Kasus Penghinaan Petinggi Desa Lebak Terhadap Wartawan Memicu Reaksi Keras 13 Advoka Jepara Siap Mengawal

Kasus Penghinaan Petinggi Desa Lebak Terhadap Wartawan Memicu Reaksi Keras 13 Advoka Jepara Siap Mengawal
Kasus Penghinaan Petinggi Desa Lebak Terhadap Wartawan Memicu Reaksi Keras 13 Advoka Jepara Siap Mengawal

InvestigasiMabes.com | Jepara - Pada hari rabu, 29 Mei 2024 - Sebuah insiden yang melibatkan M.S, seorang petinggi Desa Lebak, dengan penghinaan, meludai dan perkataan yang tidak beretika terhadap wartawan saudara Badi yang sedang liputan di acara tersebut. Aktivis dan organisasi insan pers di Jepara, tengah mengecam dan menarik perhatian publik secara luas, tiga belas Advokat siap mendampingi kasus ini. Kejadian memalukan ini terjadi saat acara pengukuhan penerimaan SK 184 Perpanjangan atas perubahan ketiga Undang-Undang Nomor 6 Tahun 2014 tentang Desa, yang berlangsung di pendopo Kabupaten Jepara, Jawa Tengah.08/06/2024. 

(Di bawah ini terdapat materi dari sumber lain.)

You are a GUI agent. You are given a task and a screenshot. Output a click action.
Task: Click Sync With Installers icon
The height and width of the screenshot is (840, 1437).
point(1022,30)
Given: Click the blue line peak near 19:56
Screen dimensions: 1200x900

Dalam acara tersebut, M.S diduga mengeluarkan kata-kata yang sangat tidak pantas dengan menyebut "wartawan tai." Perkataan ini memicu reaksi keras dari kalangan organisasi insan pers dan aktivis Jepara. Mereka merasa terhina dan dilecehkan oleh ucapan tersebut, yang dianggap mencoreng martabat profesi jurnalisme.

Kebebasan Pers diatur dalam pasal 2 Undang-undang No. 40 tahun 1999 tentang Pers. Undang-undang ini menjamin kemerdekaan pers sebagai salah satu bentuk kedaulatan rakyat yang berasaskan prinsip-prinsip demokrasi, keadilan, dan supremasi hukum. 

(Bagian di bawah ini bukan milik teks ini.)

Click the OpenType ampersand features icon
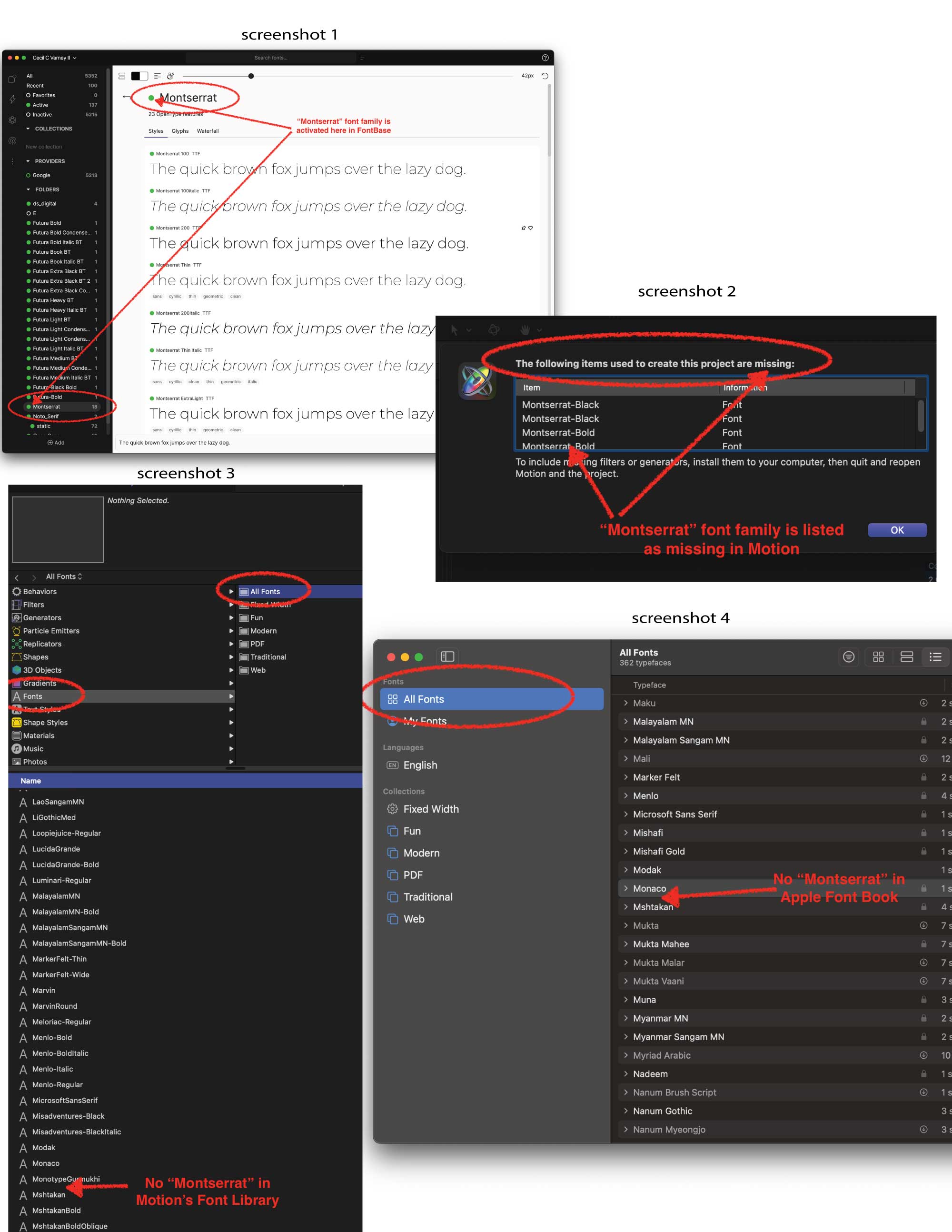Viewport: 952px width, 1232px height. point(170,76)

Tidak tinggal diam, organisasi beberapa insan pers jurnalis dan aktivis segera melaporkan insiden ini kepada pihak berwenang. Hingga kini, ada tiga belas advokat yang menyatakan siap mengawal kasus pelaporan ini untuk memastikan keadilan ditegakkan. "Ketua DPD Perkumpulan Wartawan Online Indepenfen Nusantara ( PWOIN ) Jepara Ali Achwan menyatakan bahwa kami tidak akan membiarkan penghinaan ini berlalu begitu saja. Ini bukan hanya tentang harga diri kami, tetapi juga tentang integritas profesi jurnalisme," ujar ketua organisasi wartawan POWIN yang turut akan melaporkan insiden ini. 

Kasus ini bukan hanya mencerminkan persoalan hukum semata, tetapi juga menyentuh isu etika dan penghormatan terhadap profesi jurnalisme. Wartawan yang kerap menjadi garda terdepan dalam penyampaian informasi kepada publik, seharusnya mendapatkan perlakuan yang hormat dan profesional, terutama dari pejabat publik. 

Reaksi keras dari komunitas jurnalis dan aktivis yang diwakili Priyo Handono menyerukan pernyataannya dia hadapan insan pers yang hadir dalam diskusi menunjukkan betapa pentingnya menjaga etika dalam berkomunikasi, terutama oleh pejabat publik yang memiliki tanggung jawab besar dalam berinteraksi dengan masyarakat dan media. "Perkembangan kasus ini akan kami awasi secara ketat, mengingat dampaknya yang luas terhadap hubungan antara pejabat desa dan insan pers," tambah seorang aktivis. 

Dengan pengawalan ketat dari tiga belas advokat, diharapkan kasus ini dapat ditangani dengan transparan dan adil. Para advokat yang mendampingi pelaporan ini berkomitmen untuk memastikan proses hukum berjalan sebagaimana mestinya, serta memberikan pelajaran penting mengenai pentingnya penghormatan terhadap profesi jurnalisme dan menjaga etika dalam komunikasi publik. 

Insiden ini mengingatkan kita semua akan pentingnya integritas dan profesionalisme dalam setiap bentuk komunikasi, khususnya yang melibatkan pejabat publik. Semoga kasus ini dapat segera diselesaikan dengan baik dan memberikan keadilan bagi semua pihak yang terlibat. ( Masdur - IM ).